## Requirement:
From the listing below, return every line with the string "computer" in it.

• • • • •

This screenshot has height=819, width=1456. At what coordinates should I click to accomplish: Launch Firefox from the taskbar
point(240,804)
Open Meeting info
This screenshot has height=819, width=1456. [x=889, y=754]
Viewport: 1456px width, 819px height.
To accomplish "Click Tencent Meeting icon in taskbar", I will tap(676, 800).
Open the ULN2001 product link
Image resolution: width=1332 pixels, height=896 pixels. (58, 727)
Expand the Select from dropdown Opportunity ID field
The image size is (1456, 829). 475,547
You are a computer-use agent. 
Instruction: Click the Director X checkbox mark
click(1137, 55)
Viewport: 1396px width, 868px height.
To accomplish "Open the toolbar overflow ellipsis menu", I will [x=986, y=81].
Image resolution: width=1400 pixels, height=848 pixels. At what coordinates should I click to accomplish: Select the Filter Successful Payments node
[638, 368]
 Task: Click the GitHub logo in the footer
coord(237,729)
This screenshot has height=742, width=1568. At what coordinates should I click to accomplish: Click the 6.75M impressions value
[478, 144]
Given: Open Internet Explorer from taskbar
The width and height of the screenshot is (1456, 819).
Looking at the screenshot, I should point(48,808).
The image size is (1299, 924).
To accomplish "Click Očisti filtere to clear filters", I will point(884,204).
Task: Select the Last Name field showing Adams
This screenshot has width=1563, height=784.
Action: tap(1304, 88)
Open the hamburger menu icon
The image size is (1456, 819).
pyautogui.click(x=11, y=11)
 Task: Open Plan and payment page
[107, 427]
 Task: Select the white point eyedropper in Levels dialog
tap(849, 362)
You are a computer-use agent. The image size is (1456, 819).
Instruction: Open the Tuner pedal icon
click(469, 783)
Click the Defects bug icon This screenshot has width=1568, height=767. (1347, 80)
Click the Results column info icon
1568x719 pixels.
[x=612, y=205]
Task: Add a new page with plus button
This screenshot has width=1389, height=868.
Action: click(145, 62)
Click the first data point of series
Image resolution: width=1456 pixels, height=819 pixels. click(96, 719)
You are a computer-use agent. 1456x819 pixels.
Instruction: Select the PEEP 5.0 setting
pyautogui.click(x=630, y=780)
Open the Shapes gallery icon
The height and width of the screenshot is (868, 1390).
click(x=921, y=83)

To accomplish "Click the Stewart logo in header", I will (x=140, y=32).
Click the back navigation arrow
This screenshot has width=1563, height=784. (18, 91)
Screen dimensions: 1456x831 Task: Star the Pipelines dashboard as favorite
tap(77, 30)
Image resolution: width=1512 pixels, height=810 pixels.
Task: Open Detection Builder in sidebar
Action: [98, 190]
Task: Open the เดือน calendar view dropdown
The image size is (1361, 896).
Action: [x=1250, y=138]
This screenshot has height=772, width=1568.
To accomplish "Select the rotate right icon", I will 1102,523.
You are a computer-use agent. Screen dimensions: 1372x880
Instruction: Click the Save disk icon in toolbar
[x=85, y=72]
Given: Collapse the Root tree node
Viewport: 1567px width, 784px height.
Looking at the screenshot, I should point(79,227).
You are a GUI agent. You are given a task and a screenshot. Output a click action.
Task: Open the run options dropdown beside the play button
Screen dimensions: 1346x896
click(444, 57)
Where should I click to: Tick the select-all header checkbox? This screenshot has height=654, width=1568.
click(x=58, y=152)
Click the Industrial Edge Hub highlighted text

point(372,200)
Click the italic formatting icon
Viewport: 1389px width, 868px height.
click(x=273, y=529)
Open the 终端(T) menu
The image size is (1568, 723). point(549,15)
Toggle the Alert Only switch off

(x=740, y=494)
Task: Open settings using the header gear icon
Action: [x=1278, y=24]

• • • • •

## Finished task:
You are a computer-use agent. 
You are a computer-use agent. The image size is (1456, 819).
You are a computer-use agent. 1456x819 pixels.
You are a computer-use agent. Screen dimensions: 1372x880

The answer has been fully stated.